■ **Problem to solve**: Write out again, exactly, the lines below starting at the one with "[Youtube › Finitura" and ending at the one with "E-mail › Kurt vanderwegen (35, 1780)".

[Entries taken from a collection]

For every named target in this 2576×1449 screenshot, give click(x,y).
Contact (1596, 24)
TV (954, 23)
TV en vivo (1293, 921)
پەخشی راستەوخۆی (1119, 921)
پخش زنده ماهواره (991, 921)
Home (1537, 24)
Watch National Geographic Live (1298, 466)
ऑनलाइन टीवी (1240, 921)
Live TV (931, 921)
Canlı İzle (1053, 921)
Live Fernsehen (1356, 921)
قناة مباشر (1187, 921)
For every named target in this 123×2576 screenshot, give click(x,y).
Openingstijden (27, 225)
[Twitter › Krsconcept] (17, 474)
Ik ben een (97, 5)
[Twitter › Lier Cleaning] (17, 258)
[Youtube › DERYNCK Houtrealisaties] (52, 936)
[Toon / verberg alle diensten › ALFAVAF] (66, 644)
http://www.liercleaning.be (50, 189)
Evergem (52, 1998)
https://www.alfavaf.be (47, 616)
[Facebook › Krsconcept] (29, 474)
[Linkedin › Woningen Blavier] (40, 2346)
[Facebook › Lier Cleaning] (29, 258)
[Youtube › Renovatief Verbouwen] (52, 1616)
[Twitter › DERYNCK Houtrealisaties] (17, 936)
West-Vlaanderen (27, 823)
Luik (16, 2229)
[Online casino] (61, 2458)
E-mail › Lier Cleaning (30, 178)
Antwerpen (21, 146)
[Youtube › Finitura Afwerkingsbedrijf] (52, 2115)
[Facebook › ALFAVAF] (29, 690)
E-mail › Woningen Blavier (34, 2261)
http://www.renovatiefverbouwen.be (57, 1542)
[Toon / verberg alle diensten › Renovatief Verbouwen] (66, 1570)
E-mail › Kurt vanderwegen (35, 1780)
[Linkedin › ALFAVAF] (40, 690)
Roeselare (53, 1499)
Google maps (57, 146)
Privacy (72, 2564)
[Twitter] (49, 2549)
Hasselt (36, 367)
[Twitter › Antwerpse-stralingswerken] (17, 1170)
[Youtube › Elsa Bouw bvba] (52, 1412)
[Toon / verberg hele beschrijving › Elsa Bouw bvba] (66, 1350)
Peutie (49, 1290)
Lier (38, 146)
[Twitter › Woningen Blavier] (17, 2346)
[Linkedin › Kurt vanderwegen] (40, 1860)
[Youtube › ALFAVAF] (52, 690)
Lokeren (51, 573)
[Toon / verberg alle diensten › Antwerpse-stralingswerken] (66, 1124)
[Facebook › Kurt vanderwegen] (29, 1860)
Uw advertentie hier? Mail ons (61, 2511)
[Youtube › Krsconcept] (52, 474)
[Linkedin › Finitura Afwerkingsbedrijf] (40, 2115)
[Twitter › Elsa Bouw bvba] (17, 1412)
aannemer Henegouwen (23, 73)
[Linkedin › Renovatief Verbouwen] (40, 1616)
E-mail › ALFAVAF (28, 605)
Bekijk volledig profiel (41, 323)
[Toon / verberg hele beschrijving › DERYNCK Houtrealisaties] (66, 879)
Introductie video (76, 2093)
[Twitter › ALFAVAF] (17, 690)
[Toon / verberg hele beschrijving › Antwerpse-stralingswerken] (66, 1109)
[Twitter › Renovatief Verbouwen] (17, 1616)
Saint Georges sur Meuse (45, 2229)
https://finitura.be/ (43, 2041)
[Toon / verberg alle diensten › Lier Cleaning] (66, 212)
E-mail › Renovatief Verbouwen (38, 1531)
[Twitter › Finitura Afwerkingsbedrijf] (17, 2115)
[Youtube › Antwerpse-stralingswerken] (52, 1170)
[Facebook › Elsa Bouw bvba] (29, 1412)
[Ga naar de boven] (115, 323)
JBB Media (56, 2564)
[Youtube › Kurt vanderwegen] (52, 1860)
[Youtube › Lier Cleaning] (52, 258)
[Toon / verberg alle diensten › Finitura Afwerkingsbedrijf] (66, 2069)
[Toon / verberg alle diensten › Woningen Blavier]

■ **Solution to this problem**:
[Youtube › Finitura Afwerkingsbedrijf] (52, 2115)
[Facebook › ALFAVAF] (29, 690)
E-mail › Woningen Blavier (34, 2261)
http://www.renovatiefverbouwen.be (57, 1542)
[Toon / verberg alle diensten › Renovatief Verbouwen] (66, 1570)
E-mail › Kurt vanderwegen (35, 1780)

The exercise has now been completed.